_Brief A:_
Repeat every line of the Saved entries listing below, with nothing changed.

_Given passage:_
******

If there’s one consistent message that I’ve heard over the last 15 years of doing post acquisition integration, it’s this:
Big deals are more difficult to integrate than small ones
Whether it’s the investment bankers / accountants / lawyers / consultants or Heads of Corporate Strategy, this message is probably the one thing that everyone agrees on. Complexity is directly correlated with size…for the following reasons:
- More people requiring more effort around alignment, retention, communication…greater potential loss of productivity
- More moving parts in the form of operational complexity, leading to greater opportunity for process variance and divergence
- Wider product range which needs operational / support services
- More customers with differing demands and expectations
- Within support services, more complexity around financial reporting and financial management, broader and deeper technology requirements leading to greater service challenges, for HR talent management, training and development, organisational structure issues.
- In the context of reputational risk and compliance, more potential for non-conformity etc.
- Potential cross border and geographical diversity
All of these are good reasons for the perception of complexity and integration difficulty. Let us now look at where complexity arises in the acquisition of smaller businesses:
- Inconsistency of process and a lack of policies. Often a business environment which is focused on good practice, most of which is held in people’s heads.
- Leadership based on relationships rather than delegated authority. In family owned businesses which tend to the small these days than the larger (certainly in a Western context), the influence of the shareholder which is hard to articulate and even harder to replicate.

******

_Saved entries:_

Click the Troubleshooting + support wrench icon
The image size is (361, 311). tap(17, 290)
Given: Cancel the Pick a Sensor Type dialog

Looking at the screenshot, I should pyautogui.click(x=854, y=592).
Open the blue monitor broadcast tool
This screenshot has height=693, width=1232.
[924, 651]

******

_Brief B:_
In the passage above on post-acquisition integration, which message does the writer say everyone agrees on?

_Written response A:_
Click the Troubleshooting + support wrench icon
The image size is (361, 311). tap(17, 290)
Given: Cancel the Pick a Sensor Type dialog

Looking at the screenshot, I should pyautogui.click(x=854, y=592).
Open the blue monitor broadcast tool
This screenshot has height=693, width=1232.
[924, 651]

_Written response B:_
Big deals are more difficult to integrate than small ones.